## Records shown
>>

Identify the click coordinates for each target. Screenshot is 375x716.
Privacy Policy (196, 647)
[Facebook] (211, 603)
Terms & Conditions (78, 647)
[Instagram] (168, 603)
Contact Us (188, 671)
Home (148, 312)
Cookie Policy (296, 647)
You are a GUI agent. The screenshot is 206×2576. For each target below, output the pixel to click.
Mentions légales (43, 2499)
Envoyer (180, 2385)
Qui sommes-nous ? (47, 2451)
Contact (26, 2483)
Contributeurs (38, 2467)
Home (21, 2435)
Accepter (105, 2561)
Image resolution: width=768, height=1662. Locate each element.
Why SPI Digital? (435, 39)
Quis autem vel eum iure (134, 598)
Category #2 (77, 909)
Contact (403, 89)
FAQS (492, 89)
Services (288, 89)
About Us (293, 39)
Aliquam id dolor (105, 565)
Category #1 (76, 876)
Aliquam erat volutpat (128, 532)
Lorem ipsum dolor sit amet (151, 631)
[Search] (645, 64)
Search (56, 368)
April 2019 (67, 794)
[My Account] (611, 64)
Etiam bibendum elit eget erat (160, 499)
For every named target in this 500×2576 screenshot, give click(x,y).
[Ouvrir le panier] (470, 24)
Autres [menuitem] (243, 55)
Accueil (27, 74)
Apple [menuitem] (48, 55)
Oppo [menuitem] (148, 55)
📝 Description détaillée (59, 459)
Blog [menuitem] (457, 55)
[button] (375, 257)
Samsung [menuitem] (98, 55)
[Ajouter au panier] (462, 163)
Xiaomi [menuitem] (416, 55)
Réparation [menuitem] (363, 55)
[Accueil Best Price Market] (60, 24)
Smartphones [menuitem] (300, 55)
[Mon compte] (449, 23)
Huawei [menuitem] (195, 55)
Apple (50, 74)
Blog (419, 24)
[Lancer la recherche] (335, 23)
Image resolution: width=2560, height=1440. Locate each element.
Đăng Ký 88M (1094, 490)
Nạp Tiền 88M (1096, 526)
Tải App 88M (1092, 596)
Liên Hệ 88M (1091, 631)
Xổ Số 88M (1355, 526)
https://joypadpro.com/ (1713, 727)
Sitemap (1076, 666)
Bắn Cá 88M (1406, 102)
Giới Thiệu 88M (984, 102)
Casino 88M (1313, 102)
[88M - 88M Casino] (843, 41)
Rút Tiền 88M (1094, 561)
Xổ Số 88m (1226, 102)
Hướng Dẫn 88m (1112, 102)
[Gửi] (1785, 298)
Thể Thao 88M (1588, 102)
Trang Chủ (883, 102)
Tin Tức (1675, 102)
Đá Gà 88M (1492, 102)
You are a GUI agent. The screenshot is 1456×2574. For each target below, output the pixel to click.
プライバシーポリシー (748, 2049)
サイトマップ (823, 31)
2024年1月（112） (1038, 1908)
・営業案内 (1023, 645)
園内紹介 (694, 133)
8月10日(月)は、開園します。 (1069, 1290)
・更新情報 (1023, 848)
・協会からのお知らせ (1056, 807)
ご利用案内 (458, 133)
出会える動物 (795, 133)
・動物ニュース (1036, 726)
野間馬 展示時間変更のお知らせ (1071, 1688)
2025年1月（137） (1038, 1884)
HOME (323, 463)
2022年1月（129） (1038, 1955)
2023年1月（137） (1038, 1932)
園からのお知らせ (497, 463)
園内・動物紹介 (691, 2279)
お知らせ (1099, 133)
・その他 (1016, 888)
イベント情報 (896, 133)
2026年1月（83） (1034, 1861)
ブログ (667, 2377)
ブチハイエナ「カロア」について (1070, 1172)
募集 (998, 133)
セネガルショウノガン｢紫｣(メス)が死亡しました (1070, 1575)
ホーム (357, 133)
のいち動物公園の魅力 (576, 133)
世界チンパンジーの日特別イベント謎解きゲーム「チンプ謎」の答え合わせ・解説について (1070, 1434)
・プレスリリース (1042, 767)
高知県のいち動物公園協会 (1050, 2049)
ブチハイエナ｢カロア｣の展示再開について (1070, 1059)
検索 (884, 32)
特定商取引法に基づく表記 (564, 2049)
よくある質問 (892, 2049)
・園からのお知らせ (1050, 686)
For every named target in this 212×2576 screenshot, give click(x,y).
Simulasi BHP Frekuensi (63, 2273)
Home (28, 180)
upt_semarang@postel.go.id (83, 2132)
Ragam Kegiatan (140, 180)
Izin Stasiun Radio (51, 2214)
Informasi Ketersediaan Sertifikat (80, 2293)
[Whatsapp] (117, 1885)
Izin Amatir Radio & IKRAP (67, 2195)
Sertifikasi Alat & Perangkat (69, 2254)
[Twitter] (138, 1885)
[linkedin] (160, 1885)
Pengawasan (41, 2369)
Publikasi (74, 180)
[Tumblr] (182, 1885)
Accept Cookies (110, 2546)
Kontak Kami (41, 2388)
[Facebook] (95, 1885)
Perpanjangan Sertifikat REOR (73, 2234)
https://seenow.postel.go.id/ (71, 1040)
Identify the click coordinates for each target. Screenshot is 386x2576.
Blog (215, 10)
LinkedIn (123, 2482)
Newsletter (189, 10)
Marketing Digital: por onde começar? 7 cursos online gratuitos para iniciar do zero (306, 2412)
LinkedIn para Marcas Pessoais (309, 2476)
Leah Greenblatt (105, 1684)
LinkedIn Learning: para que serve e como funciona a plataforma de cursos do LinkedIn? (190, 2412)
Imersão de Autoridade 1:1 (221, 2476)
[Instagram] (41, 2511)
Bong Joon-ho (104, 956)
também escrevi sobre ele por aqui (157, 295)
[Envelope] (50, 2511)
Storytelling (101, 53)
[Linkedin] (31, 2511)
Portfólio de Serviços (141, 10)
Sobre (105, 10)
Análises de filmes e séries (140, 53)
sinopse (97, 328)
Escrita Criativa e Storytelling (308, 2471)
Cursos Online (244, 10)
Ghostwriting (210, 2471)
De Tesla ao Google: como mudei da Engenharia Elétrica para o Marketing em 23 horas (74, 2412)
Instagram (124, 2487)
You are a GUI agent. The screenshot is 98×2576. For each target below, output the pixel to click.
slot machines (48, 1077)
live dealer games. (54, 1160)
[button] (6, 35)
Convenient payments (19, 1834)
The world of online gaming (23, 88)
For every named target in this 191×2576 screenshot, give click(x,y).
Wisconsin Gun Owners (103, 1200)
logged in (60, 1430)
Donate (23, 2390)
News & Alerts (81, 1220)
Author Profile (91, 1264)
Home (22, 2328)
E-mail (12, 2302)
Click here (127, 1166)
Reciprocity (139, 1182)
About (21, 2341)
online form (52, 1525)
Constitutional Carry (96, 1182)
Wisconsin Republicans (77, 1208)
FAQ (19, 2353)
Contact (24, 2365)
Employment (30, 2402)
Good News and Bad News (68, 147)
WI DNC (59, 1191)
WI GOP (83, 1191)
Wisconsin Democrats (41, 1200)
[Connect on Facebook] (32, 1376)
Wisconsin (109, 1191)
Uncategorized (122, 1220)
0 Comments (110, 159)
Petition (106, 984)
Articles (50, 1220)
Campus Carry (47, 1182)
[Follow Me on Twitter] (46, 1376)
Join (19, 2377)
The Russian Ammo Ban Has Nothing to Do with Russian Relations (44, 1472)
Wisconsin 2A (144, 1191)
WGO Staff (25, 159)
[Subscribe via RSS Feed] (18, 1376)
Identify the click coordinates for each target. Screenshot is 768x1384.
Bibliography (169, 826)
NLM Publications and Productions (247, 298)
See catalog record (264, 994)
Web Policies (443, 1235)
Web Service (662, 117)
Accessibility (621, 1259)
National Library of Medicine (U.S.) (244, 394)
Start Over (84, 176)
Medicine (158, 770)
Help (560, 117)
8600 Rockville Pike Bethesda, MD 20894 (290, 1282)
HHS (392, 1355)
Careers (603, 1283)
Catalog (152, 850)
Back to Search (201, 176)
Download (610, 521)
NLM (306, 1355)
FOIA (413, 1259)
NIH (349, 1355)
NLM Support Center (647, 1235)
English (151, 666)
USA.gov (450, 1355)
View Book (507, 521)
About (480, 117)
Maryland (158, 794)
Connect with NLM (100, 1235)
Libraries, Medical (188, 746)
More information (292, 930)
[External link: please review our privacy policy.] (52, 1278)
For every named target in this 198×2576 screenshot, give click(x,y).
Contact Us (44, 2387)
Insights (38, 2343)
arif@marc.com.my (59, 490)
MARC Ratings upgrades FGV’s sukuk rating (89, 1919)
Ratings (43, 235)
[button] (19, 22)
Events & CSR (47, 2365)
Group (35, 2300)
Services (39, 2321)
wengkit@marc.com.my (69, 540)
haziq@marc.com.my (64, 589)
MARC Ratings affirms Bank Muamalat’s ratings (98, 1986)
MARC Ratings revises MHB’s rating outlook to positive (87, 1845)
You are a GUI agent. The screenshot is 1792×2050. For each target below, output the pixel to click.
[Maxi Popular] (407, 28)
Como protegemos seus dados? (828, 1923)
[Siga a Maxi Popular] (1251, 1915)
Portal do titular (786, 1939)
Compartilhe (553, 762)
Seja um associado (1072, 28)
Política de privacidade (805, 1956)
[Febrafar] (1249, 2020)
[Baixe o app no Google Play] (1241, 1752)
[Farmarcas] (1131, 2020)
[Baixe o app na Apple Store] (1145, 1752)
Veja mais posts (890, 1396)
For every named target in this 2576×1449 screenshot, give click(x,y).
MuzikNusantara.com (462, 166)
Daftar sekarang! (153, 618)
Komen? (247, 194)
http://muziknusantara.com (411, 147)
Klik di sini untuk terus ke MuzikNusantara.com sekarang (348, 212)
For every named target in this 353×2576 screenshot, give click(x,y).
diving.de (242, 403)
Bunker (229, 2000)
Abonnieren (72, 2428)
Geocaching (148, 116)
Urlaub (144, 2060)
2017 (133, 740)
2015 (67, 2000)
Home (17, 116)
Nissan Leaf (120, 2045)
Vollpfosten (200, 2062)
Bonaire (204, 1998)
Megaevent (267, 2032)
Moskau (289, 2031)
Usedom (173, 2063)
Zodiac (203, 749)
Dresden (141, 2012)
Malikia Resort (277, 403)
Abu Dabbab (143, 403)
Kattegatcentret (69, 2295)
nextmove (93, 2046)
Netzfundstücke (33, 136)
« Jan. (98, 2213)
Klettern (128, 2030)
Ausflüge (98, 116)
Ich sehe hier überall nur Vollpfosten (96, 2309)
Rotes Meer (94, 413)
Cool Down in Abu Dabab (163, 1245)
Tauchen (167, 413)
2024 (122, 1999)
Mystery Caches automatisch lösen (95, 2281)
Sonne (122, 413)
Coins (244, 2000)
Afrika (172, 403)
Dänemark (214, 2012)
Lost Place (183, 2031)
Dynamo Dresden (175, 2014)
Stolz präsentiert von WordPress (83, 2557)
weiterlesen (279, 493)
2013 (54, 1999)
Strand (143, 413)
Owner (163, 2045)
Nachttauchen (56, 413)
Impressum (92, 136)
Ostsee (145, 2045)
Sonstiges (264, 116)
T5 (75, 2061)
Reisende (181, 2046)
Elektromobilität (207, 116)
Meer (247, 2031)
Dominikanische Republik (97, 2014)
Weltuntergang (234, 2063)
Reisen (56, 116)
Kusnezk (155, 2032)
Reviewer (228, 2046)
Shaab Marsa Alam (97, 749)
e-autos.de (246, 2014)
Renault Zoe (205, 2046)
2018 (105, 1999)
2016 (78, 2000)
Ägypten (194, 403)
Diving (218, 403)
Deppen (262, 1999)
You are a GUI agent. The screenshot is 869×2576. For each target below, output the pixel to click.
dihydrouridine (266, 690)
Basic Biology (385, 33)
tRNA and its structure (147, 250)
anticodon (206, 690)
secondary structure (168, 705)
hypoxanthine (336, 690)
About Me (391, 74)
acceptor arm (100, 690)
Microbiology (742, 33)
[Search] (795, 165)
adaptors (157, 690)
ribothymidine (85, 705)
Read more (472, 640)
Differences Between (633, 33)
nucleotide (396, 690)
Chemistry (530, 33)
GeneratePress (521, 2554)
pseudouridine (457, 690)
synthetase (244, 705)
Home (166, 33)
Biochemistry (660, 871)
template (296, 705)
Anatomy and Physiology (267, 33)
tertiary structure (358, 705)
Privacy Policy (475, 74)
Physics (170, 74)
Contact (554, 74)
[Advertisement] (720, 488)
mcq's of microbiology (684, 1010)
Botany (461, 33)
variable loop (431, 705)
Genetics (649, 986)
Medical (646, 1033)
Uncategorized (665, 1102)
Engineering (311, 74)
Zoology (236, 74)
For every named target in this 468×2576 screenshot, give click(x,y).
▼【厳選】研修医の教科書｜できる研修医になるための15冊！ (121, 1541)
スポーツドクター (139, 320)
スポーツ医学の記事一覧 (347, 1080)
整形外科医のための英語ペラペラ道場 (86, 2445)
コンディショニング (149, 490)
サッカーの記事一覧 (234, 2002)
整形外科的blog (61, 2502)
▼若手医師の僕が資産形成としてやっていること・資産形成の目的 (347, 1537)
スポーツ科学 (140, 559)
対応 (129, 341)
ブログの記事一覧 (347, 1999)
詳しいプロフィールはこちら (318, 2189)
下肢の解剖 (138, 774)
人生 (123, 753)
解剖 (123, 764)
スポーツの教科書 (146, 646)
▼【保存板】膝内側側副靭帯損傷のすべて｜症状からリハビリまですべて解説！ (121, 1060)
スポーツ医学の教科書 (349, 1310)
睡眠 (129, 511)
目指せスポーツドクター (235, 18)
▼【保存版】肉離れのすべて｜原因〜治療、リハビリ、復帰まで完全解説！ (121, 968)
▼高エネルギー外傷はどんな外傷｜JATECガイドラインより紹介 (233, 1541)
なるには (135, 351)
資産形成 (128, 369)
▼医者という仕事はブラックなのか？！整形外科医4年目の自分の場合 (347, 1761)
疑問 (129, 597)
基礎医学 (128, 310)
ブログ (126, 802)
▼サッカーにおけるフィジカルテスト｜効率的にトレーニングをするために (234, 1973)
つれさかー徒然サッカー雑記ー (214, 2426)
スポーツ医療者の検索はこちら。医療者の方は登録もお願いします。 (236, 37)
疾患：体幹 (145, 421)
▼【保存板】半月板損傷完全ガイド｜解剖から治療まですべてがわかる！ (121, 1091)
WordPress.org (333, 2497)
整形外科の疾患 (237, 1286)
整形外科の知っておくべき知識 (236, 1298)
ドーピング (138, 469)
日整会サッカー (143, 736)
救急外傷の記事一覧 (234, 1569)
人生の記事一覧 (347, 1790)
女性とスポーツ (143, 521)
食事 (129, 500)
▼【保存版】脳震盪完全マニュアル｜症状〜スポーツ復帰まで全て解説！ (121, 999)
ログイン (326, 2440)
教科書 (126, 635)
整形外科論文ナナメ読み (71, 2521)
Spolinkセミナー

<<

Retype, in the same exact form, the lines of the material above from the line holding "Bibliography (169, 826)" through the line holding "Medicine (158, 770)".

## The completed task
Bibliography (169, 826)
NLM Publications and Productions (247, 298)
See catalog record (264, 994)
Web Policies (443, 1235)
Web Service (662, 117)
Accessibility (621, 1259)
National Library of Medicine (U.S.) (244, 394)
Start Over (84, 176)
Medicine (158, 770)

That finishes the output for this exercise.